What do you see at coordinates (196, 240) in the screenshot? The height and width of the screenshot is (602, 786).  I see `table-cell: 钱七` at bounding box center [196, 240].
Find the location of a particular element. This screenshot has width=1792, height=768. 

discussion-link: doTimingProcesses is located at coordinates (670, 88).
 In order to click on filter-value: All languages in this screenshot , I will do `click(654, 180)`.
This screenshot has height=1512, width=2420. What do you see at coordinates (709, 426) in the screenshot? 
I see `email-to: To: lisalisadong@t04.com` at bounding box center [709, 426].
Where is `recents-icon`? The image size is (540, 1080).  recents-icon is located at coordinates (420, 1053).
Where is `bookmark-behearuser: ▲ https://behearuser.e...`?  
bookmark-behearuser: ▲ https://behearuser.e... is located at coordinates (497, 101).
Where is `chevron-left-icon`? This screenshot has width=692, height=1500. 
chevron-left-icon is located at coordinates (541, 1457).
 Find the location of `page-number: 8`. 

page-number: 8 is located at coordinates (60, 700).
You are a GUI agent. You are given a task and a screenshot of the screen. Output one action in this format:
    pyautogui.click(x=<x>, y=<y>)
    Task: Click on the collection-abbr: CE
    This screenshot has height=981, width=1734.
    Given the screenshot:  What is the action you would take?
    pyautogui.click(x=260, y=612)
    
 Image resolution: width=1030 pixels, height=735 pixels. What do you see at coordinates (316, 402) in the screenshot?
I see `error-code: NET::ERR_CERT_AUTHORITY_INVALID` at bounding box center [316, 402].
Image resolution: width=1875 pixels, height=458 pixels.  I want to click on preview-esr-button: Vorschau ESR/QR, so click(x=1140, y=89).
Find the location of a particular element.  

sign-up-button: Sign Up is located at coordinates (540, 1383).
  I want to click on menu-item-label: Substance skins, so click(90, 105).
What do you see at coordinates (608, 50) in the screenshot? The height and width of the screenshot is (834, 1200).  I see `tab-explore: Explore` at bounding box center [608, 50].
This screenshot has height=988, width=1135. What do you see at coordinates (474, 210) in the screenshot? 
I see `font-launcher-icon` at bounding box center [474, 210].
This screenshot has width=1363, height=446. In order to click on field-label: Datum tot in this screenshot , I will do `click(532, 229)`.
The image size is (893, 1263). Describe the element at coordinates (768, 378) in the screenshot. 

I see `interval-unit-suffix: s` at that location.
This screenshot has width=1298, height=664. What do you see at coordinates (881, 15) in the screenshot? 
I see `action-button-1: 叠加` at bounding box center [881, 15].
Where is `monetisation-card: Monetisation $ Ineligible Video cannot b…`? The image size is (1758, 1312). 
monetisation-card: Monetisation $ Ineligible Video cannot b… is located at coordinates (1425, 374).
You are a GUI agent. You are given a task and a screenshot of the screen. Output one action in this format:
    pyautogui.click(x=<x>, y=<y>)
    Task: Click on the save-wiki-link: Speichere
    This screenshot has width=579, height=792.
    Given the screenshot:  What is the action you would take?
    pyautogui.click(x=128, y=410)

· · · · · · ·

**The problem**
Reproduce verbatim the lines in the items above, starting with the line that contains "is (1758, 1312)." and ending with the line that contains "monetisation-card: Monetisation $ Ineligible Video cannot b… is", including both of those lines.

**Answer below**
Where is `monetisation-card: Monetisation $ Ineligible Video cannot b…`? The image size is (1758, 1312). 
monetisation-card: Monetisation $ Ineligible Video cannot b… is located at coordinates (1425, 374).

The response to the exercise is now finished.